August 25, 2009

The End

I've begun the next thing: graduate school. My life will certainly include some of the above activities. (I've kind of got a dream fomenting about riding in one day to Missoula from here, Pullman. 240mi. Next Fall?) But mostly my life will be composed of studying, etc. And that's much less interesting to write about, so I'll not be posting on here any more. I really enjoyed everyone commenting and keeping in touch. Thanks so much. Cheers.

August 4, 2009

Where Did You Stay?

When I headed out on May 15, I was nervous about a lot of things. But one of my greatest concerns was, where on earth was I going to stay? I'd read somewhere, and a few other touring cyclists had confirmed it, that I would be able to find secret hideaway campsites on private and public land everywhere. "Just look for a little patch of trees or a ditch that you can conceal your tent in." "If it's not fenced or posted, it's called 'unimproved land' and most states have laws that protect travelers who camp on unimproved land." I wanted to be tight on spending, so this sounded good to me. But I was a little nervous about trespassing. I've had some sour experience with that.
◇ ◇ ◇ ◇ ◇
**STATED TASK**
Please reproduce the blog entries above word for word, from the first date line through the final sentence.

**DATASET CONTENT**
◇ ◇ ◇ ◇ ◇
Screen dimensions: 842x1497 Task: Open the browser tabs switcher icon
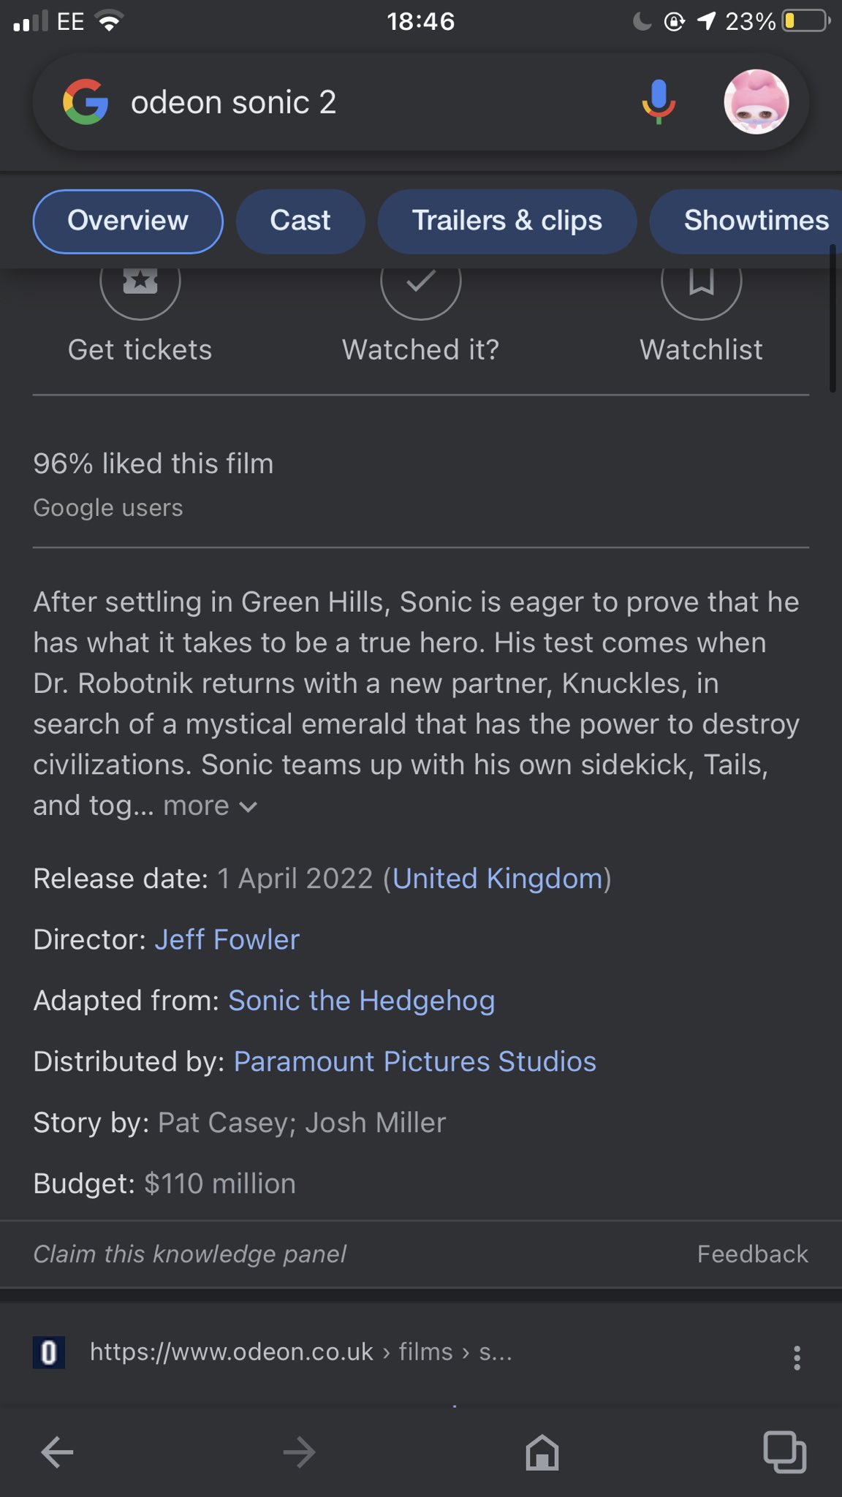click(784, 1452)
◇ ◇ ◇ ◇ ◇
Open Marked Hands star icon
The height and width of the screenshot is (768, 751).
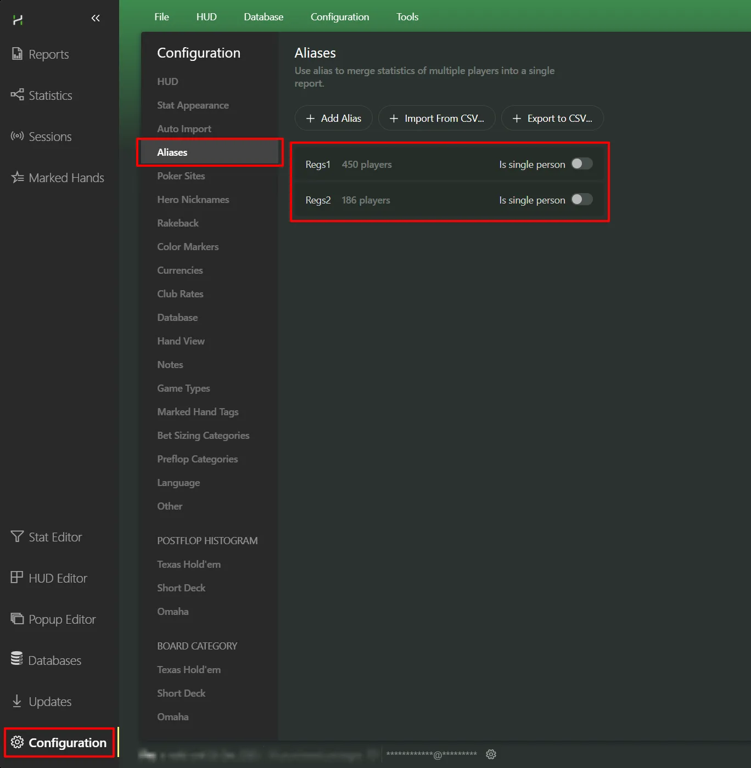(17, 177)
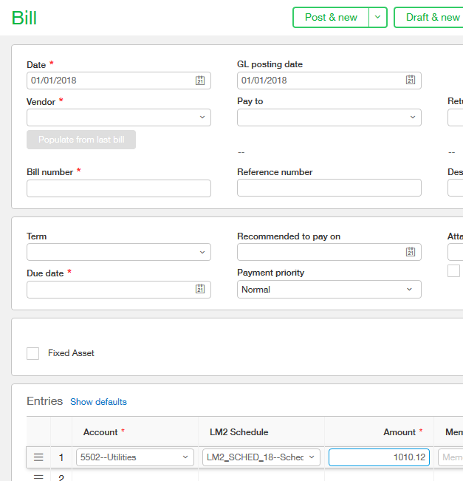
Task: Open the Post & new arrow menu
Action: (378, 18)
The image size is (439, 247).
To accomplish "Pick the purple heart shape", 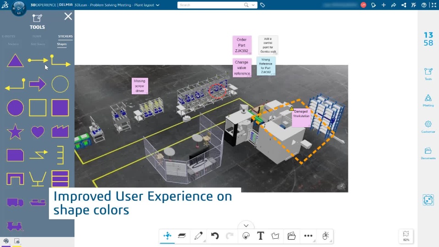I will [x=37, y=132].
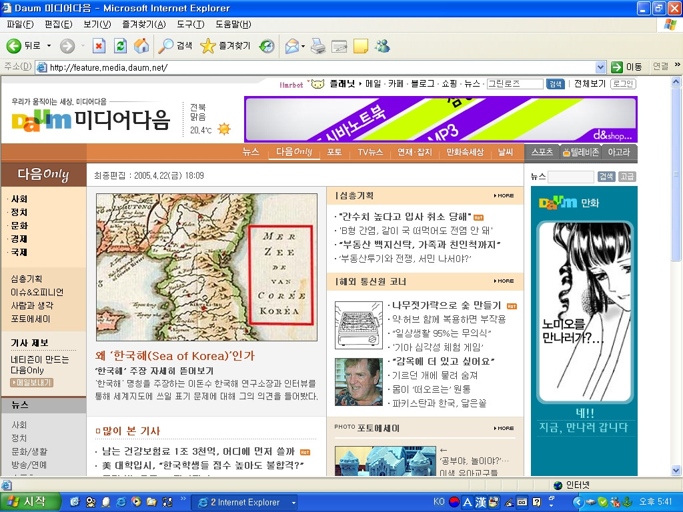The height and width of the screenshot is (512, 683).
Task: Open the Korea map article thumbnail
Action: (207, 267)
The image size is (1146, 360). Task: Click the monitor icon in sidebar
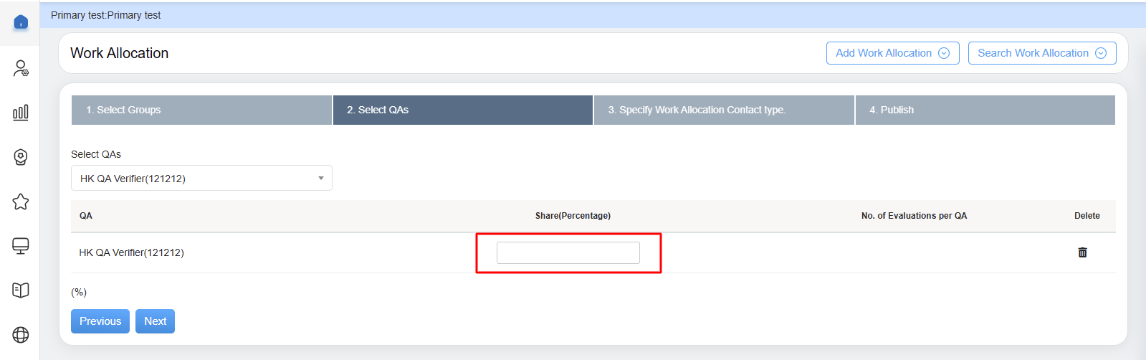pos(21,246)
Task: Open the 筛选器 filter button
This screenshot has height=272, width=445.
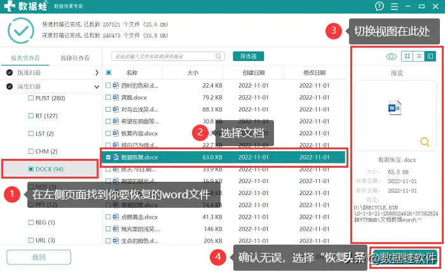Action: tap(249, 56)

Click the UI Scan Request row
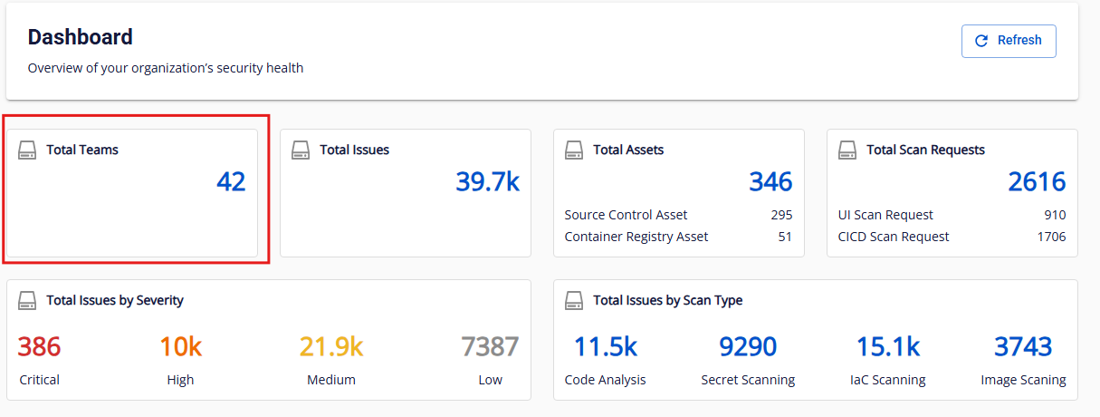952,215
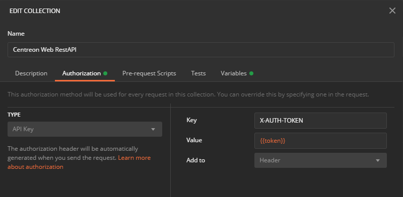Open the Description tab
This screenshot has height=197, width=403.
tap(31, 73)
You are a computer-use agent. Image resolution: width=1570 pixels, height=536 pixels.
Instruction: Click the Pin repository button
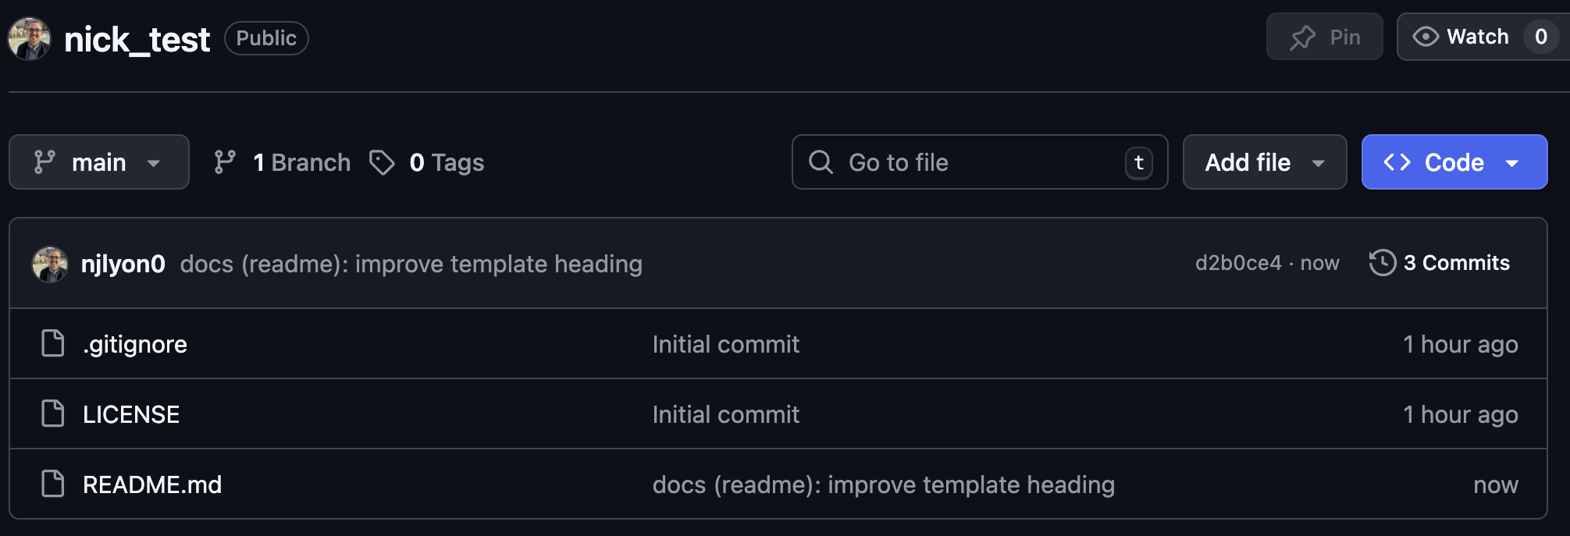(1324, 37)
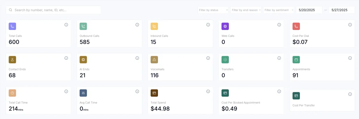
◇ ◇ ◇ ◇ ◇
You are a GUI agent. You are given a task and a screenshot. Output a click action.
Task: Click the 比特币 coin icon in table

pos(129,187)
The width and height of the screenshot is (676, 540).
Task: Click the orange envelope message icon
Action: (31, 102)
◇ ◇ ◇ ◇ ◇
**FINISHED ANSWER**
August 25, 2009

The End

I've begun the next thing: graduate school. My life will certainly include some of the above activities. (I've kind of got a dream fomenting about riding in one day to Missoula from here, Pullman. 240mi. Next Fall?) But mostly my life will be composed of studying, etc. And that's much less interesting to write about, so I'll not be posting on here any more. I really enjoyed everyone commenting and keeping in touch. Thanks so much. Cheers.

August 4, 2009

Where Did You Stay?

When I headed out on May 15, I was nervous about a lot of things. But one of my greatest concerns was, where on earth was I going to stay? I'd read somewhere, and a few other touring cyclists had confirmed it, that I would be able to find secret hideaway campsites on private and public land everywhere. "Just look for a little patch of trees or a ditch that you can conceal your tent in." "If it's not fenced or posted, it's called 'unimproved land' and most states have laws that protect travelers who camp on unimproved land." I wanted to be tight on spending, so this sounded good to me. But I was a little nervous about trespassing. I've had some sour experience with that.